OneNote, part of the office365 suite (microsoft software everybody at the LSE has access to) is a notebook application, essentially a virtual, electronic equivalent to a physical notebook.

OneNote is a shareable note taking app. There’s nothing magical educational about it, but might help to organise student work and allow them to collaborate.

You can get the office 365 for free via this DTS page. (Or go straight to ttps:// and login and download or use via a web browser).


Microsoft Support pages, which includes a site of short video introductions to using OneNote.

Does it integrate with Moodle?

Not yet - before any such external integrations can be deployed, they have to undergo a rigorous security check from the Data Technology Services (DTS). So far, OneNote has not been moved onto that list of software. The main advantages of an integration would be automatic assigning of groups and the ability to grade any activity in it (for assessment).

Why use it?

OneNote is a great way of keeping notes that can be shared, accessed from anywhere (via web browser or desktop app), and used to work collaboratively. But it is only a notebook, although one into which you can add audio, video, weblinks and links to shared files.

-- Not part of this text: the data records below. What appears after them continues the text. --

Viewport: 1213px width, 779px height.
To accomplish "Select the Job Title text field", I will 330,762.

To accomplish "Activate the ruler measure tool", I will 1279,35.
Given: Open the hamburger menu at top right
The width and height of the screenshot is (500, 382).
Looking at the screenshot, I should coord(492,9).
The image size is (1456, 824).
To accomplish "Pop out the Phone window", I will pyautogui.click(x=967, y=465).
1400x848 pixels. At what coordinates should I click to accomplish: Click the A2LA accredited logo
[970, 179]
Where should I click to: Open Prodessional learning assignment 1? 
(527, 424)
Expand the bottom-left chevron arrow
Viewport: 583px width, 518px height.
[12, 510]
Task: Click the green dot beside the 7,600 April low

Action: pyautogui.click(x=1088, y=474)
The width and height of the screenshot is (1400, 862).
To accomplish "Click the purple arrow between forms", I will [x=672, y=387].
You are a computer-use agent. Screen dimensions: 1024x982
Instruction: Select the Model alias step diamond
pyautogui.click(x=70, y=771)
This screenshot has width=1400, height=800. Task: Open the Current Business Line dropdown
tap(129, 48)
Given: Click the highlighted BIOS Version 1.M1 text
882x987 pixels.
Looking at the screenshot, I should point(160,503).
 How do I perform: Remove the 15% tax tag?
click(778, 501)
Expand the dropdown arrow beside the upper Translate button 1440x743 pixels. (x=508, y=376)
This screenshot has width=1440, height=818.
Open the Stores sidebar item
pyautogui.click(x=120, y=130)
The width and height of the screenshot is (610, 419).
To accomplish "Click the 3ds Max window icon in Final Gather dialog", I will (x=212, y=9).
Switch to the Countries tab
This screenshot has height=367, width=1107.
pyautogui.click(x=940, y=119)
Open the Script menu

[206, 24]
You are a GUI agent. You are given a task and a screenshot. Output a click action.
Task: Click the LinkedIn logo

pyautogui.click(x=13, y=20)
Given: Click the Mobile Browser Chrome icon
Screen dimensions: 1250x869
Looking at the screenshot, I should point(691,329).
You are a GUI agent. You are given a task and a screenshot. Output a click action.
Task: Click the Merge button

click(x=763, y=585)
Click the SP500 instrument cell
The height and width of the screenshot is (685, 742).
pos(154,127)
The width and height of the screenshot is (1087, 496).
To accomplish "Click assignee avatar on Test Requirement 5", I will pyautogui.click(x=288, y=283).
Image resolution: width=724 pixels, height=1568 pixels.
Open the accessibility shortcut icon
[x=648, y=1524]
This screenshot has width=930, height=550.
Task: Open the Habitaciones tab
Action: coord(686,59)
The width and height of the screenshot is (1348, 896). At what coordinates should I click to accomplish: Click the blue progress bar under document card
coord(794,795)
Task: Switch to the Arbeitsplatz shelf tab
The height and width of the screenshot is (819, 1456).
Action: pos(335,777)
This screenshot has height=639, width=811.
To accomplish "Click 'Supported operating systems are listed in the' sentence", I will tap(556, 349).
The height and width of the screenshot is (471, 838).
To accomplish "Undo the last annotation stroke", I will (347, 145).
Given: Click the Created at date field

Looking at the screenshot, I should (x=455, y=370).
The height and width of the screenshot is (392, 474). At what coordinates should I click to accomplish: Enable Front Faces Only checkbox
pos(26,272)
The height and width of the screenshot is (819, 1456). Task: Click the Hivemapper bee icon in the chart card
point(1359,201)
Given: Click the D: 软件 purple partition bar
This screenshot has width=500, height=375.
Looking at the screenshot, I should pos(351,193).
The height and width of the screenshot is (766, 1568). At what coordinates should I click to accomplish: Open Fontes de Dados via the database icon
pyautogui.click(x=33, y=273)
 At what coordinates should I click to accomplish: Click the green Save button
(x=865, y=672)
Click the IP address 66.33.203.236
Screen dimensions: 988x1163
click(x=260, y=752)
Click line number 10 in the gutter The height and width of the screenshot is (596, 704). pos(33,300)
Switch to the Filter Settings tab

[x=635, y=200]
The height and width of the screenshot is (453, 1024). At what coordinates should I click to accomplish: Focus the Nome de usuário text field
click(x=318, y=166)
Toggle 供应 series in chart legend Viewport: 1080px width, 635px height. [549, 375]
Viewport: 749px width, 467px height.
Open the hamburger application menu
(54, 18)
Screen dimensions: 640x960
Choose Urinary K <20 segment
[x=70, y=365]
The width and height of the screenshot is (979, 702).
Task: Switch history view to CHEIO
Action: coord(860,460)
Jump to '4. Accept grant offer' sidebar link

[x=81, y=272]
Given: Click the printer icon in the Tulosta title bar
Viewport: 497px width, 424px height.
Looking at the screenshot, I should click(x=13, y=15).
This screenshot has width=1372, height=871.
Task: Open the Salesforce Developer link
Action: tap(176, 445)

Its best feature for blended (online and offline) learning is that it can be used for collaboration, ie editing can be shared.


In GV101, Joe Greenwood, one of the course’s GTAs, used it to make voluntary collaboration a bit more organised, and to avoid using google, wanted a system that was part of the LSE infrastructure.

On a voluntary basis, he asked his students to choose a particular country in the world and each week answer a very short question from that country’s geopolitical and or historical perspective.

“[S]tudents were asked to adopt a country (not their own) in the early weeks of MT and were then posed questions relating to each week's GV101 topic, which they were asked to answer in relation to their countries. The goal was to increase student engagement with the course, help them understand the topics and concepts by linking them to real-world examples, and motivate them to build up their knowledge of how politics works in a country previously unfamiliar to them.”


This examples uses one shared Notebook to which all students can contribute, which they can edit collaboratively. Teachers can also set up a class notebook, which is one setup, but shared between teachers and each individual students.

OneNote Class Notebook

This is designed to help teachers and lecturers set up notebooks for each student in one go, saving time and giving asharing instructions or structure efficiently. The add-in includes page and section distribution, and the ability to quickly review student work.

OneNote for Windows 10 and Mac users do not need to download the Class Notebook Add-in separately as it is built in.